A 6.5 year Bull run without many big pullbacks or corrections may have made a fairly steady ride feel like the new normal. As many participants forget that it is normal for stock markets to periodically see intra-year declines in the 5 to 10% range.

Intra-year falls of 5% from high to low happen on average about 4X a year, with a recovery period of 3-4 months. The drops can take place over days, weeks, or months. Participants see 10% declines about once a year, on average, followed by a recovery period of about 8 months.

Untitled dca chartMoral of the story:

  1. The recent market swings were pretty harsh, but it was the lack of volatility for long stretches that was really abnormal.
  2. Lower prices reduce the value of a portfolio, and also cheapen the cost of the stocks in the which you buy in the future.

People selling ETFs (exchange-traded funds) into market swings found out how useful limit orders can be.

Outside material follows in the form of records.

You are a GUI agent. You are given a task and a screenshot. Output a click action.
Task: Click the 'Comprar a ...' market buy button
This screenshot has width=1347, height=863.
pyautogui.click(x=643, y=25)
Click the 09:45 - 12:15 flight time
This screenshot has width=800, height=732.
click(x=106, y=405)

In the midst of a big market drop (and a technology breakdown, unrelated to the market, that may have caused some investors to overpay for ETFs), ETF pricing got very of. Many stock ETFs fell much further than their underlying holdings did, because some of those underlying holdings were halted by stock exchange circuit-breakers.

If your 401(k) holds well-diversified, low-cost funds, you can largely ignore the volatility, as it dollar-cost-averages. If you’re not in a TDF (target-date fund) that rebalances automatically and your equity stake has grown a lot, you would probably want to move some money out of stocks. In this case the stock market has done it for you.

Not panicking in times of market turmoil tends to pay off.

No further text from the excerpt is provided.